▶ **Exercise prompt**
Rewrite all the rows below, swapping "Open" for "Activate" and keeping everything else unchanged. Leave the pictures out of your answer.

(Records of locating words and elements)
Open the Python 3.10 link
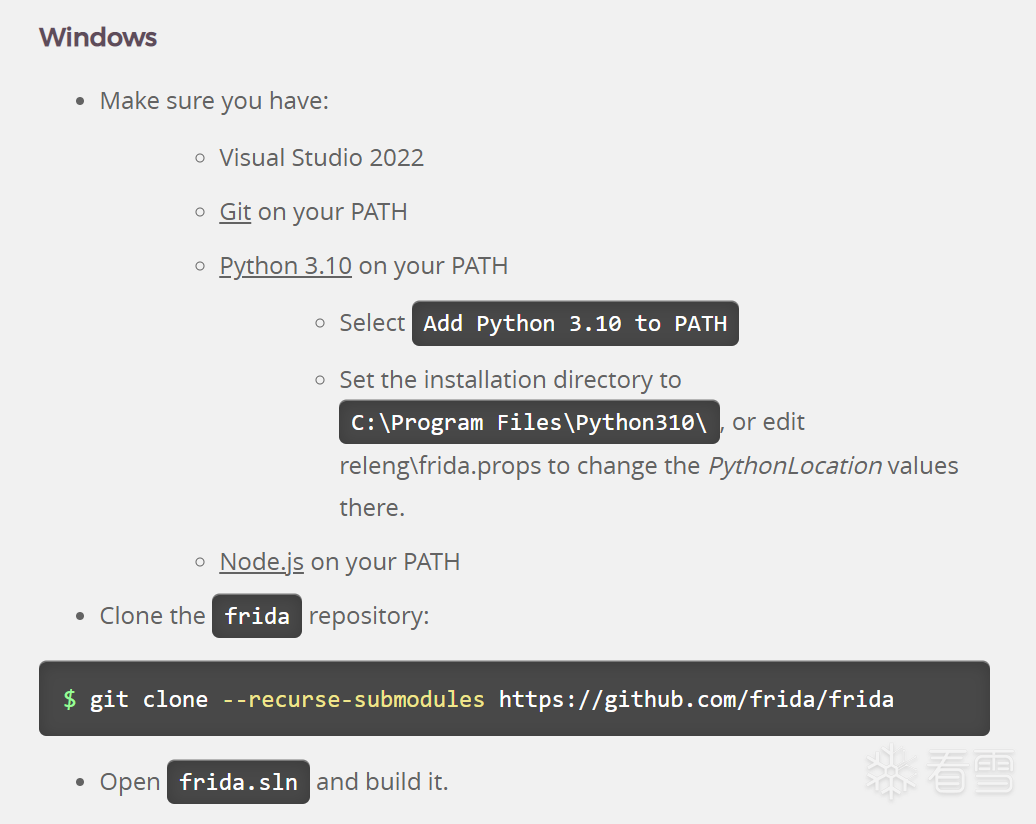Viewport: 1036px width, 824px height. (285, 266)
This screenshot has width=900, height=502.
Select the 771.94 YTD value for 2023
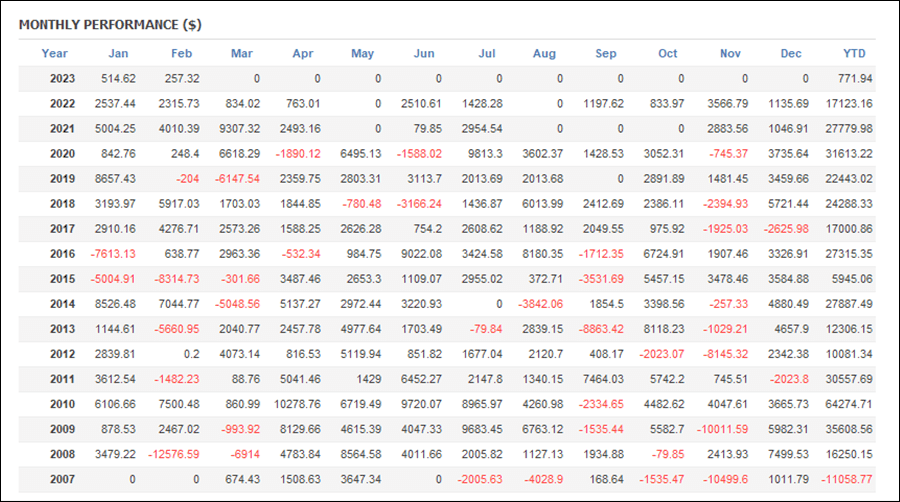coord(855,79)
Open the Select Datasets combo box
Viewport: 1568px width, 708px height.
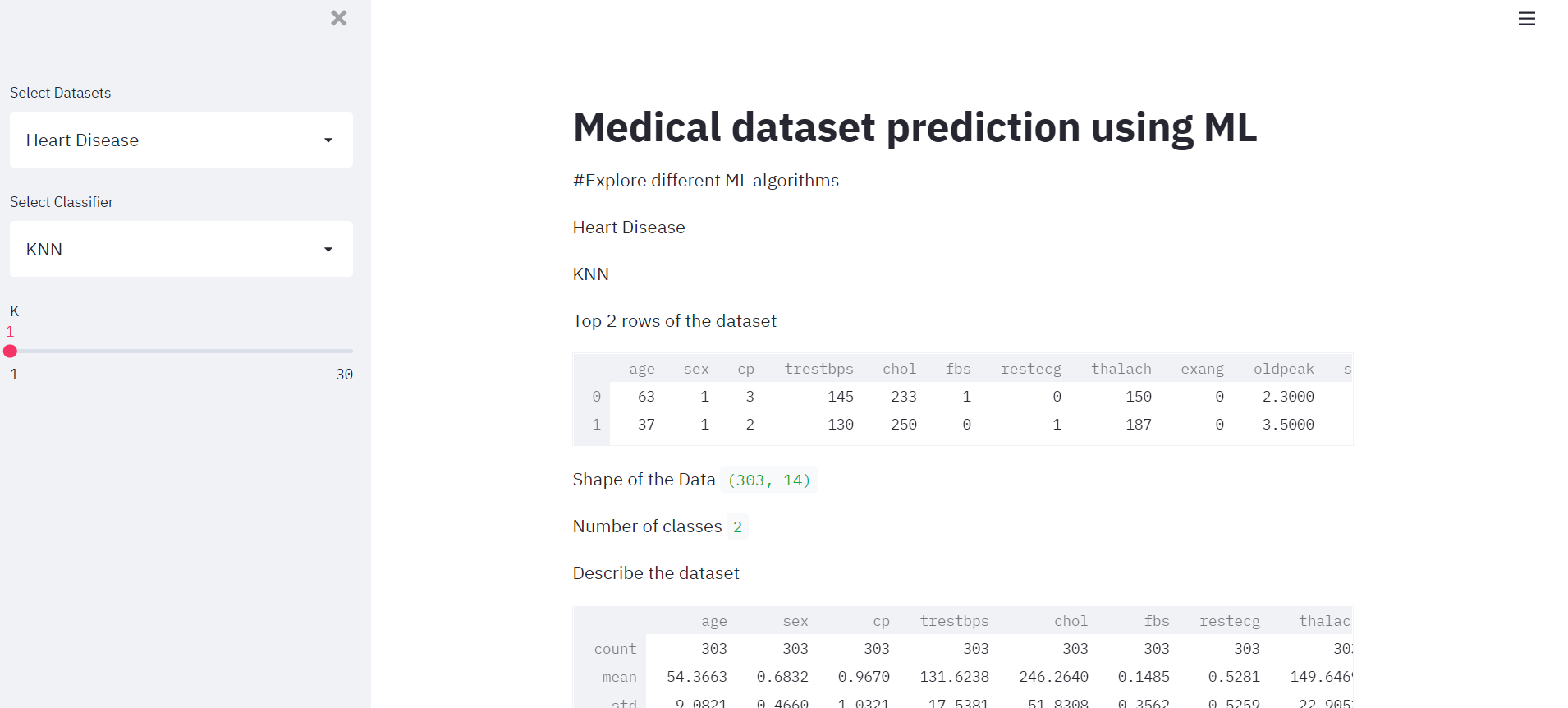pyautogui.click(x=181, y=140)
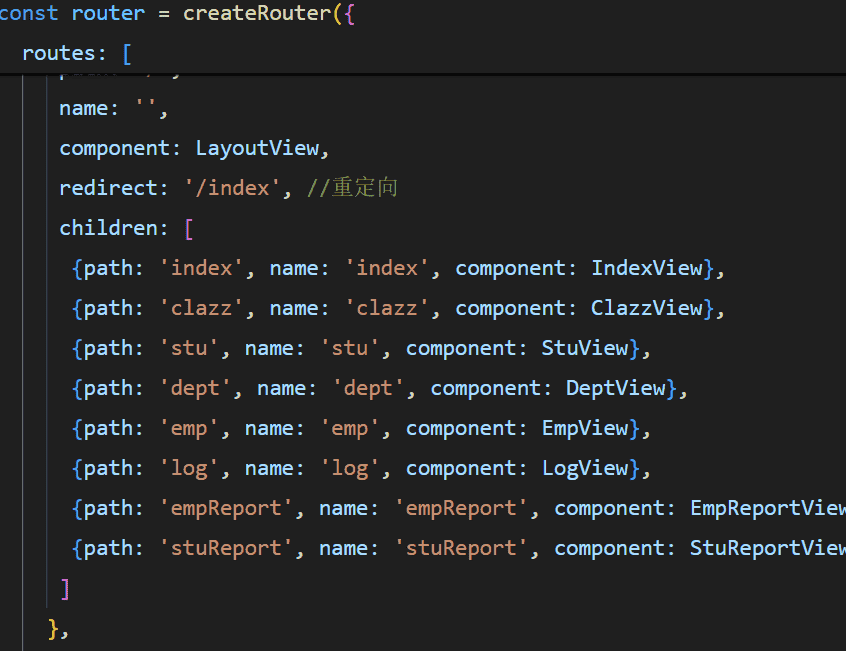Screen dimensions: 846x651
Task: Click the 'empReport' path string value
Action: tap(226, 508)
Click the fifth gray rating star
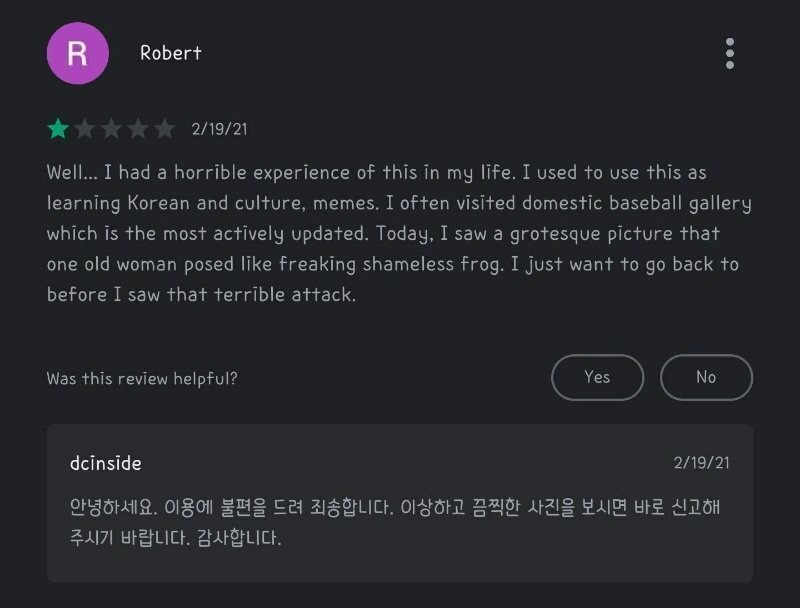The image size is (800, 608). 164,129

▶ **Written answer**
Activate the Python 3.10 link
Viewport: 1036px width, 824px height. (285, 266)
This screenshot has width=900, height=502.
Select the 771.94 YTD value for 2023
coord(855,79)
Activate the Select Datasets combo box
Viewport: 1568px width, 708px height.
pyautogui.click(x=181, y=140)
Screen dimensions: 846x651
Task: Click the 'empReport' path string value
Action: tap(226, 508)
Click the fifth gray rating star
The image size is (800, 608). 164,129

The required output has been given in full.